Polska ma ogromne możliwości i zasoby naturalne !!!

Dlaczego polskie górnictwo od lat było wygaszane? Czyżby dlatego, że nasze zasoby węgla mogą przynieść olbrzymie dochody, o jakich nikt nawet nie śnił. Technologia zgazowania węgla to nowa technologia, która może zabezpieczyć nasz kraj energetycznie na setki lat. Co więcej uzyskany tą metodą gaz możemy importować, co może przynieść kolejne dochody, które w perspektywie dadzą zysk o jakim nikt dotychczas za bardzo nie słyszał. 

Technologia zgazowania węgla ma niebotyczną stopę zwrotu. Jednak kontrolę na tymi zasobami chcą przejąć obce kapitały. Do tego zmierza polityka polskiego rządu... Zamykanie kopalń, doprowadzanie ich do upadku - czy tak ma wyglądać rzeczywistość? Kto z tego ma czerpać korzyści?
O tym opowiada w materiale filmowym ekspert najwyższej klasy Pan Krzysztof Tytko. Co więcej dowiemy się, że polskie zasoby naturalne to nie tylko węgiel, oprócz tego posiadamy olbrzymią ilość innych bogactw, które prezentujemy w dalszej części w tabeli opracowanej przez polskiego ekonomistę Pana Krzysztofa Jaworuckiego. W Polsce mamy także złoto oraz oczywiście źródła wód geotermalnych, które w przyszłości mogą stanowić tani zasób energetyczny. 
Zachęcamy do obejrzenia poniższego  materiału, który tak na dobrą sprawę jest jakby punktem wyjścia. Już wkrótce będziemy kontynuować temat, tym bardziej, że na początku tego roku Sejm za sprawą głównie posłów z PiSu przeforsował zmiany do ustawy w prawie geologicznym i górniczym. Ustawa ta pozwala w sposób praktycznie nieograniczony przejmować polskie zasoby przez obce kapitały. Prezydent Andrzej Duda na początku marca podpisał tę ustawę, mimo że strona społeczna Obywatelskiego Komitetu Polskich Zasobów Naturalnych apelowała, żeby tego nie robił. Zatem czyich interesów powinien bronić prezydent RP?
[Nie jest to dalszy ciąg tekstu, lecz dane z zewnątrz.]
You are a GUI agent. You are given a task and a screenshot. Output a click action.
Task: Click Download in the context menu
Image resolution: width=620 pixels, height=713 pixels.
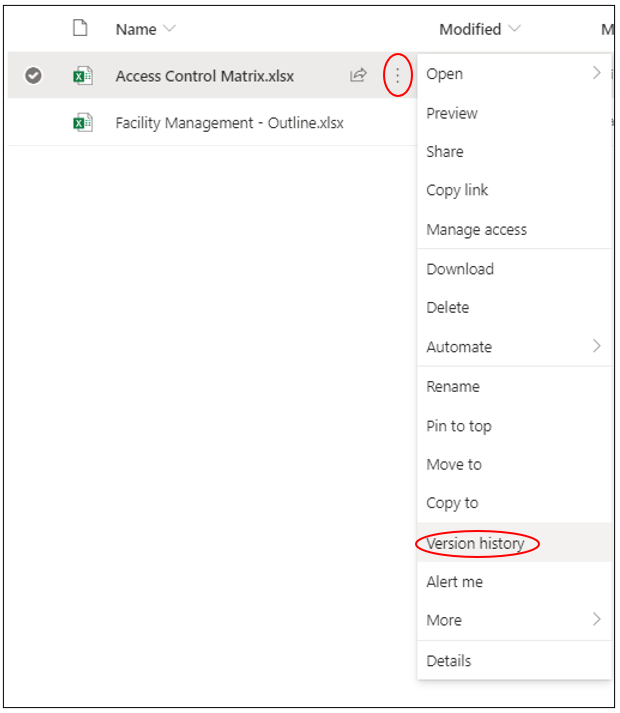460,269
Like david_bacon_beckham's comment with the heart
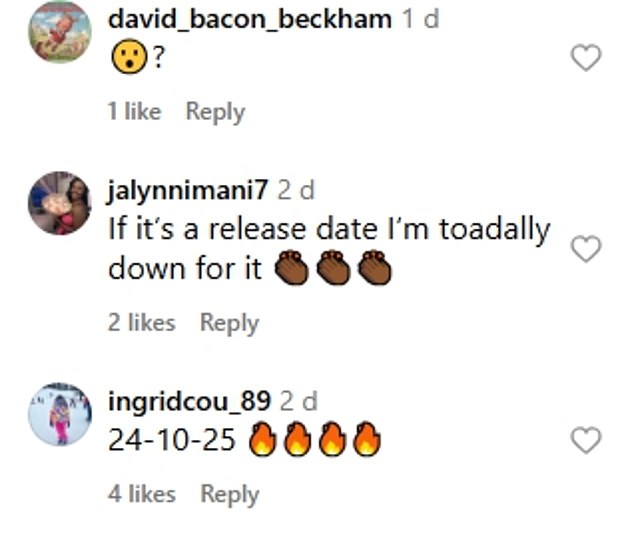The width and height of the screenshot is (634, 544). point(585,59)
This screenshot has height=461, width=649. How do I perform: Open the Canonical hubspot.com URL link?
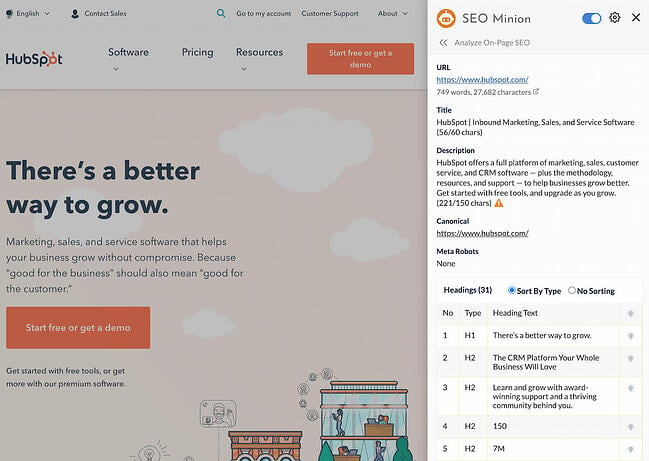click(x=482, y=233)
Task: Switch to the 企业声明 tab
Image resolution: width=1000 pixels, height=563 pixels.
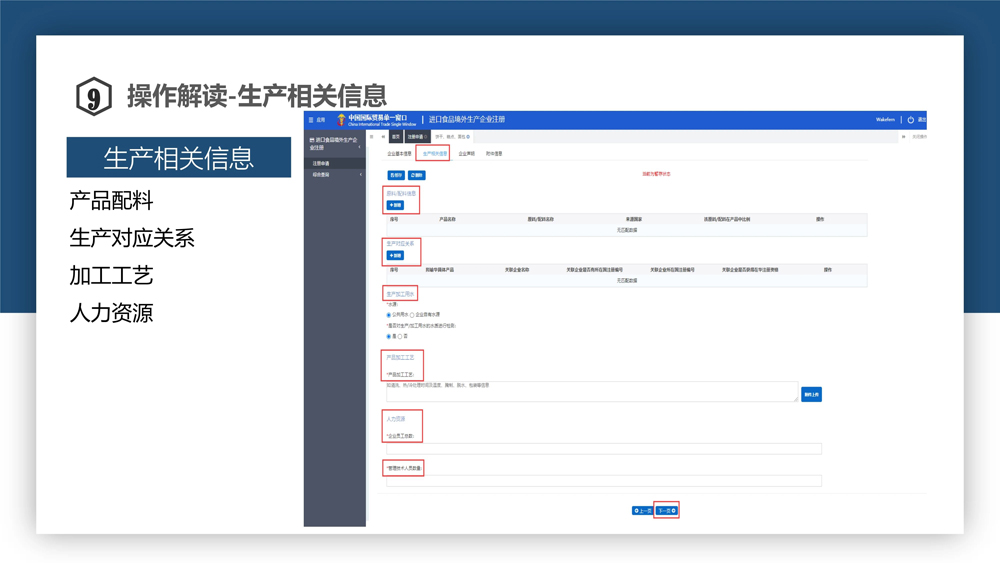Action: point(466,154)
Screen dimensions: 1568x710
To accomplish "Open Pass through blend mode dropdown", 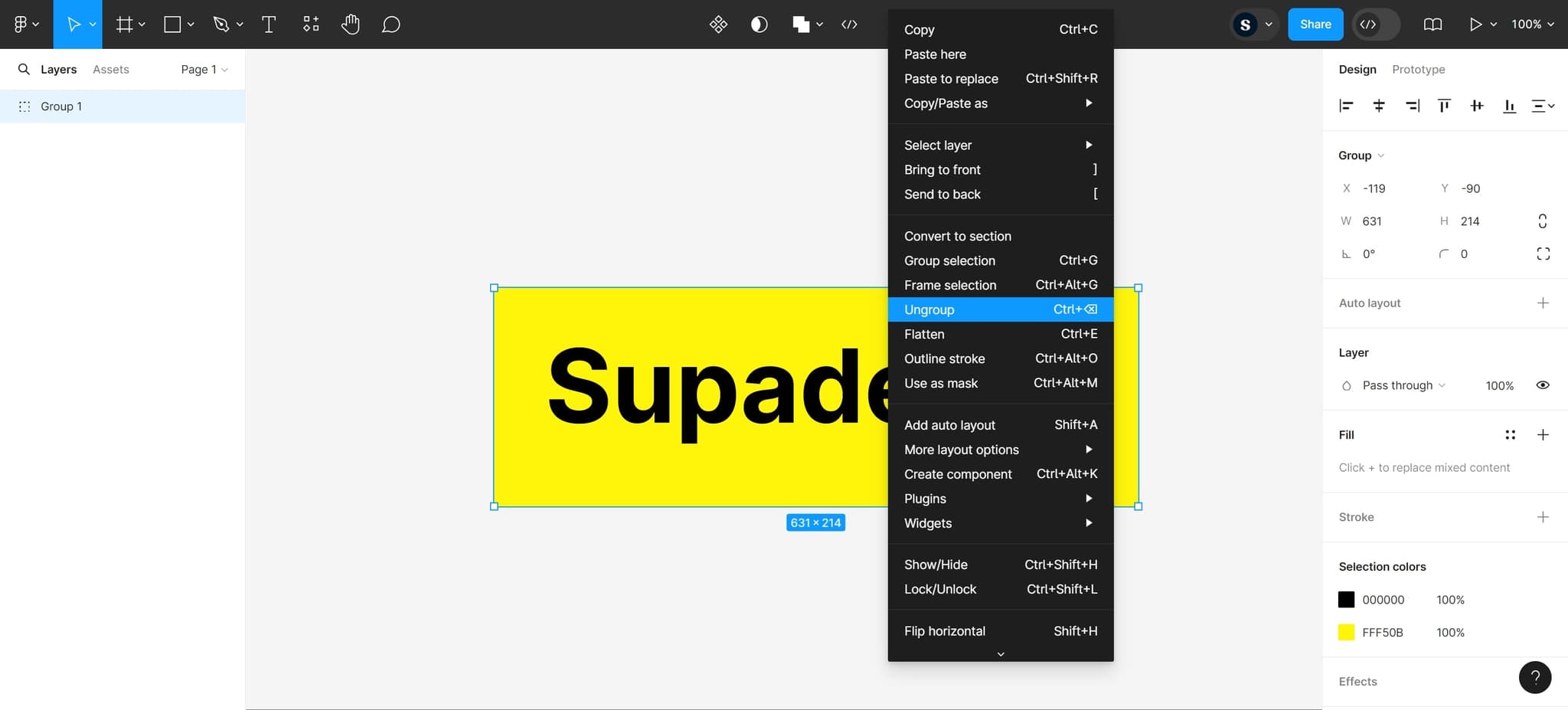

Do kogo należą zasoby naturalne kraju? To z pozoru banalne pytanie stanowi podstawę określenia suwerenności narodu, ponieważ tylko naród powinien czerpać zyski z dóbr leżących w ziemi, za którą przelał krew. W Polsce jednak te złoża są własnością skarbu państwa, którym dysponują politycy działający przeważnie w interesie grup lobbingowych m.in. światowych korporacji, a nie swoich wyborców.  

Oficjalnie prawo zabrania wydobycia czegokolwiek, jeśli nie posiada się odpowiednich zgód i koncesji, ale w przypadku zagranicznych spółek i korporacji zawsze znajduje się jakiś kruczek, który w cudowny sposób zezwala na odwierty próbne błyskawicznie zmieniające się w przemysłowe wydobycie. Wówczas przedstawia się to Polakom jako genialne posunięcie rządu, który sprowadził inwestora w rejon nieopłacalny do eksploatacji przez państwo, ponieważ złoże jest za małe, leży zbyt głęboko, nie ma odpowiednich technologii, lub popytu na surowiec.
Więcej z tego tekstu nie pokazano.